The E7 Daughters of the Emirates project will be launched in April by the Promise Of A Generation community network.

“We want to create a forum where a young housewife from Al Ain can collaborate with an entrepreneur in Fujairah and a young university student in Dubai,” said Adela Acevedo, 35, one of the founders of E7 and Poag member and a government policy adviser.

She said the project is not exclusively for Emiratis, as expatriates who consider the UAE home can also join.

“As a Dubai resident for the past seven years I am very proud to call the UAE home and feel quite rooted in this land and among its people.
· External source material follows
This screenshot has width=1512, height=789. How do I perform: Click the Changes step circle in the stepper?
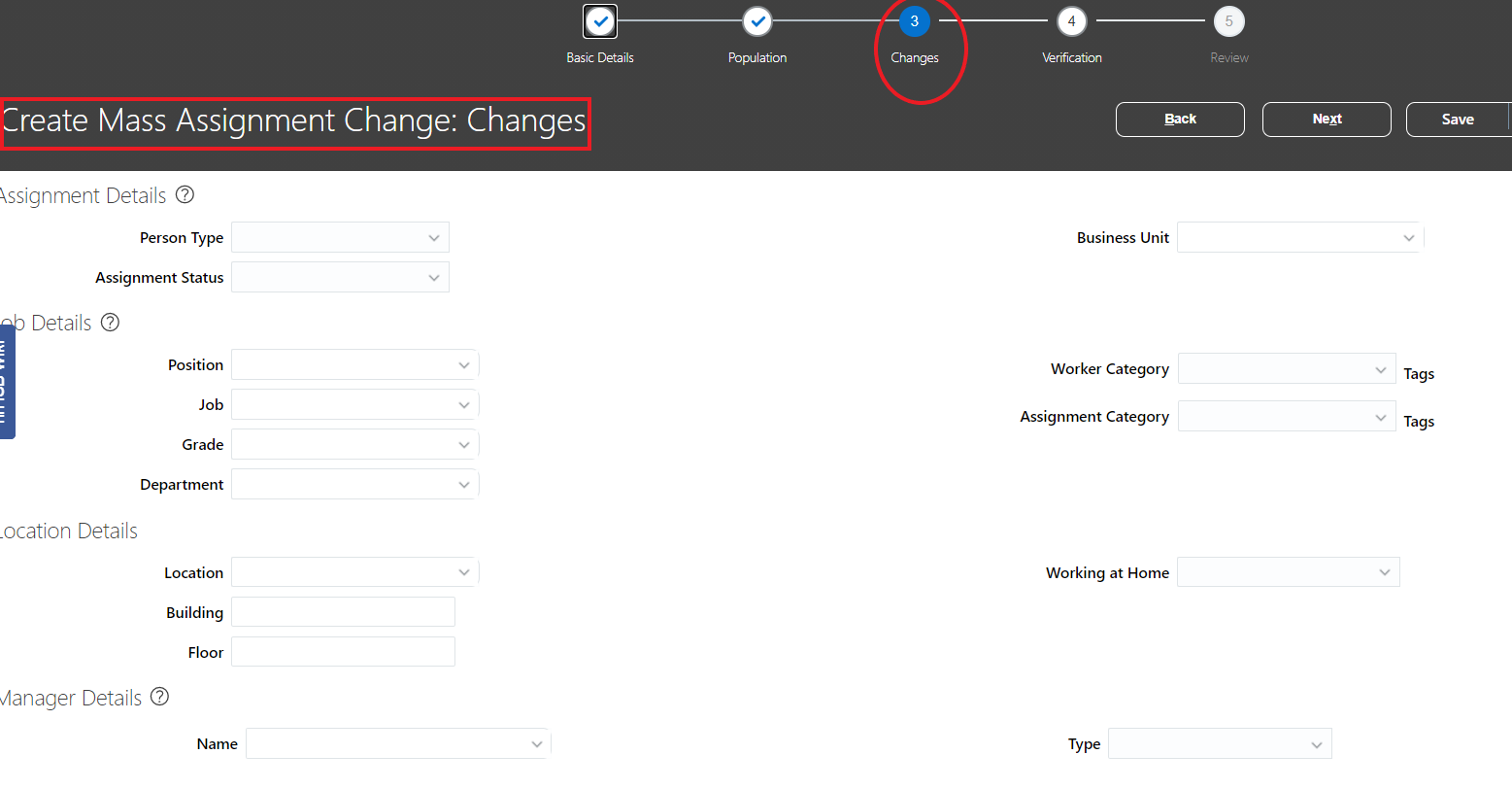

I hope to give back more than it has given me,” said the American.

In 2008, she co-founded Poag with three colleagues, Aida Al Busaidy, Aysha Al Hashimi and Esther Tang, to explore community issues and promote intercultural dialogue.
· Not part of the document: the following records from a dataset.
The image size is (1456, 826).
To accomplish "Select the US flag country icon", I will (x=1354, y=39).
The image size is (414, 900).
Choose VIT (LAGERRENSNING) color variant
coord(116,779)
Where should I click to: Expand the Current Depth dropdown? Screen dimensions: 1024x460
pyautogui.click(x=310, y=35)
The E7 project will involve 35 women aged 18 to 25, with three Emiratis and two expatriates from each emirate.

It will start with a three-day summit from April 9 to 11, where the women will be asked to come up with ideas for community projects.

Each participant will be paired with an older mentor.

“What we would like to see in the next five to 10 years is more qualified, experienced, and trained women in senior leadership roles in non-profit, private and public sectors,” said Michele Wong, a 29-year-old Canadian corporate social responsibility consultant.

Hajer Al Zeyoudi, 24, an Emirati who works for the Prime Minister’s Office in Dubai, said that although the government had supported E7, the group needed to become more self-reliant.

“We need to start to think like a society-driven community by all of its members, especially by young people and their ideas to enhance our community and resolve our own problems in all levels,” she said.

Poag, also known as the Accidental Majlis group, has been promoting community dialogue for the last six years.